Re: xid wrap / optimize frozen tables?

From: Nils Goroll <slink(at)schokola(dot)de>
To: Jeff Janes <jeff(dot)janes(at)gmail(dot)com>
Cc: pgsql-hackers <pgsql-hackers(at)postgresql(dot)org>
Subject: Re: xid wrap / optimize frozen tables?
Date: 2015-05-24 11:42:57
Message-ID: 5561B941.3080102@schokola.de
Views: Raw Message | Whole Thread | Download mbox | Resend email
Thread:
Lists: pgsql-hackers

Hi Jeff and all,

On 23/05/15 22:13, Jeff Janes wrote:
> Are you sure it is the read IO that causes the problem?

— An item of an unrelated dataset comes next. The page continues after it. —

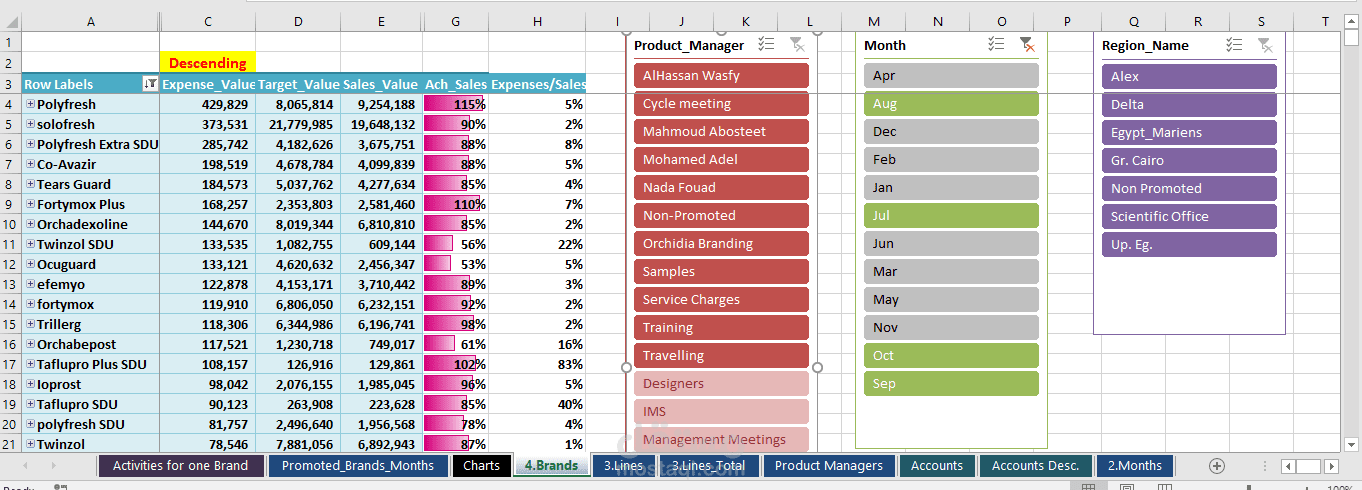Click Product_Manager clear filter icon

Yes. Trouble is here that we are talking about a 361 GB table

List of relations
Schema | Name | Type | Owner | Size |
Description
--------+-----------------------------+----------+----------+------------+-------------
public | *redacted*_y2015m04 | table | postgres | 361 GB |

and while we have

shared_buffers = 325GB
huge_pages = on

this is not the only table of this size (total db size ist 1.8tb) and more
current data got written to *redacted*_y2015m05 (the manually-partitioned table
for may), so most of the m04 data would have got evicted from the cache when
this issue surfaced initially.

There is one application pushing data (bulk inserts) and we have transaction
rates for this app in a log. The moment the vacuum started, these rates dropped.
Unfortunately I cannot present helpful log excerpts here as the autovacuum never
finished so far (because the admin killed the db), so we have zero logging about
past autovac events.

At the moment, the application is shut down and the machine is only running the
vacs:

query_start | 2015-05-22 19:33:52.44334+02
waiting | f
query | autovacuum: VACUUM public.*redacted*_y2015m04 (to prevent
wraparound)
query_start | 2015-05-22 19:34:02.46004+02
waiting | f
query | autovacuum: VACUUM ANALYZE public.*redacted*_y2015m05 (to
prevent wraparound)

so we know that any io must be caused by the vacs:

shell# uptime
13:33:33 up 1 day, 18:01, 2 users, load average: 5.75, 12.71, 8.43
shell# zpool iostat
capacity operations bandwidth
pool alloc free read write read write
--------------- ----- ----- ----- ----- ----- -----
tank1 358G 6.90T 872 55 15.1M 3.08M

Again, we know IO capacity is insufficient, the pool is on 2 magnetic disks only
atm, so an avg read rate of 872 IOPS averaged over 42 hours is not even bad.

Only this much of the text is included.